How to complete this task
Print the listing below from its opening line through the line holding "Image resolution: width=1080", both ends included.
Excerpted data below:
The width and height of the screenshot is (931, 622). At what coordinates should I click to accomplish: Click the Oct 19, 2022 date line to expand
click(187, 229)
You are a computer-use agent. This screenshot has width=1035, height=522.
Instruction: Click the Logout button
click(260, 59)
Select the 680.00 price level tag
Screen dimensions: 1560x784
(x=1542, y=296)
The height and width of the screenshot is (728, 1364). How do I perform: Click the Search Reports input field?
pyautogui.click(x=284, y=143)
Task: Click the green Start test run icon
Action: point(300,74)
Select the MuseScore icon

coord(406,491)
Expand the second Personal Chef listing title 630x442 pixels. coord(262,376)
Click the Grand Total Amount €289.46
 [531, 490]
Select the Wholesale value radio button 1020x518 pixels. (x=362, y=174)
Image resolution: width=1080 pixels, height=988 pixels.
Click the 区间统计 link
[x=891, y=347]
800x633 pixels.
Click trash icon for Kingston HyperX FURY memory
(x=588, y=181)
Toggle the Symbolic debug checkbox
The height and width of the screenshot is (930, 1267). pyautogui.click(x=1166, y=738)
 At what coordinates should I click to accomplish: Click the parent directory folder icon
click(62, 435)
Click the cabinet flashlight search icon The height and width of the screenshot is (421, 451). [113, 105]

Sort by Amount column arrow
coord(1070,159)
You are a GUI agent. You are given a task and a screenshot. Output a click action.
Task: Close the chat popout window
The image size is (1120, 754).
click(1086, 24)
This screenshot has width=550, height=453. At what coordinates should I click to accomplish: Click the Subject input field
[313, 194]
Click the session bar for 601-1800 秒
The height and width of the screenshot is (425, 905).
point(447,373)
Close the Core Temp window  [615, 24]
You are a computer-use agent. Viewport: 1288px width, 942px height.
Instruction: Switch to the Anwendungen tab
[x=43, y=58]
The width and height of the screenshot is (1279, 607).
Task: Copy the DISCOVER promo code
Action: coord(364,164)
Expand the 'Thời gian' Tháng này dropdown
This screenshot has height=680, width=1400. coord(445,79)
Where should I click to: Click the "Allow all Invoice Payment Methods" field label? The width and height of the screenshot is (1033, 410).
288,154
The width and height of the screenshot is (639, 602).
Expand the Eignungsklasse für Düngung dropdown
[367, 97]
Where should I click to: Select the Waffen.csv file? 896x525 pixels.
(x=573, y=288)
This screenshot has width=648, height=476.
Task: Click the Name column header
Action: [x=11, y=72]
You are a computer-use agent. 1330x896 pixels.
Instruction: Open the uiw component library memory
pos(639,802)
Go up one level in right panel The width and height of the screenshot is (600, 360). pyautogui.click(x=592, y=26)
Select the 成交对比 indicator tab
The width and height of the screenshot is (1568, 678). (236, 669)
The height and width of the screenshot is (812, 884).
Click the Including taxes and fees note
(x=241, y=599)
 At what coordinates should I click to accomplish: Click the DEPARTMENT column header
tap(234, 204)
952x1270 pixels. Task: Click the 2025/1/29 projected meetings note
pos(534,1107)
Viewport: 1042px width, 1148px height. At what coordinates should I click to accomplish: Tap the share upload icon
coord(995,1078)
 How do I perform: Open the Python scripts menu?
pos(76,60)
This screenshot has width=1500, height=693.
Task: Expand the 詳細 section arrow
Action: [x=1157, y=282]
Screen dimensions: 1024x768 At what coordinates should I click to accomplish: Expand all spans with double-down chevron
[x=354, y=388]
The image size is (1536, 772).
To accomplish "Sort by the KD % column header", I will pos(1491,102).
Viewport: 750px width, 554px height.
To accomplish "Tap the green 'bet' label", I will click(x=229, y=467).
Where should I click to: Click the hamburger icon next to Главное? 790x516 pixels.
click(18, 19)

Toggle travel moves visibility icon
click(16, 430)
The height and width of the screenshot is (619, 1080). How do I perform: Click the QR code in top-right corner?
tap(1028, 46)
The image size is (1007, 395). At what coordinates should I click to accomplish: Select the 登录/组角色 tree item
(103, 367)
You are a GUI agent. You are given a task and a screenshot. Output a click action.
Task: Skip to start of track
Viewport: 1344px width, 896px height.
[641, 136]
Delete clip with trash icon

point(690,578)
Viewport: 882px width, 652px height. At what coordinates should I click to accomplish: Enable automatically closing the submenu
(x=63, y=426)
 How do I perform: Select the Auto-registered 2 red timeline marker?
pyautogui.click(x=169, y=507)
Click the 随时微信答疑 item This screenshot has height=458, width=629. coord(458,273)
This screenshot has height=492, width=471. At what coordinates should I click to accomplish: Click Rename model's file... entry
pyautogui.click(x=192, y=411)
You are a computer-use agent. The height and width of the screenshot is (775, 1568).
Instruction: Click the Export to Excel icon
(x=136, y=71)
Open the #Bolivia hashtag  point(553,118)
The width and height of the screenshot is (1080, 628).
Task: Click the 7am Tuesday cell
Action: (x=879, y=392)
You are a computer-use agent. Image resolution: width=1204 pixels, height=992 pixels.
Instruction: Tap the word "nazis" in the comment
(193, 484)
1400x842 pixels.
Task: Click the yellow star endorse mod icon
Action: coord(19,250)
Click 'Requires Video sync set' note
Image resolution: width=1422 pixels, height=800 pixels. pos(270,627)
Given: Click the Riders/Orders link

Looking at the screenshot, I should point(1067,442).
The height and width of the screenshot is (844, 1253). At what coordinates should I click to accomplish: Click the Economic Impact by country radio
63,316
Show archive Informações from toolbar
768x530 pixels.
End of Excerpted data.
Written solution
The width and height of the screenshot is (931, 622). At what coordinates should I click to accomplish: Click the Oct 19, 2022 date line to expand
click(187, 229)
You are a computer-use agent. This screenshot has width=1035, height=522.
Instruction: Click the Logout button
click(260, 59)
Select the 680.00 price level tag
Screen dimensions: 1560x784
(x=1542, y=296)
The height and width of the screenshot is (728, 1364). How do I perform: Click the Search Reports input field?
pyautogui.click(x=284, y=143)
Task: Click the green Start test run icon
Action: point(300,74)
Select the MuseScore icon

coord(406,491)
Expand the second Personal Chef listing title 630x442 pixels. coord(262,376)
Click the Grand Total Amount €289.46
 [531, 490]
Select the Wholesale value radio button 1020x518 pixels. (x=362, y=174)
Image resolution: width=1080 pixels, height=988 pixels.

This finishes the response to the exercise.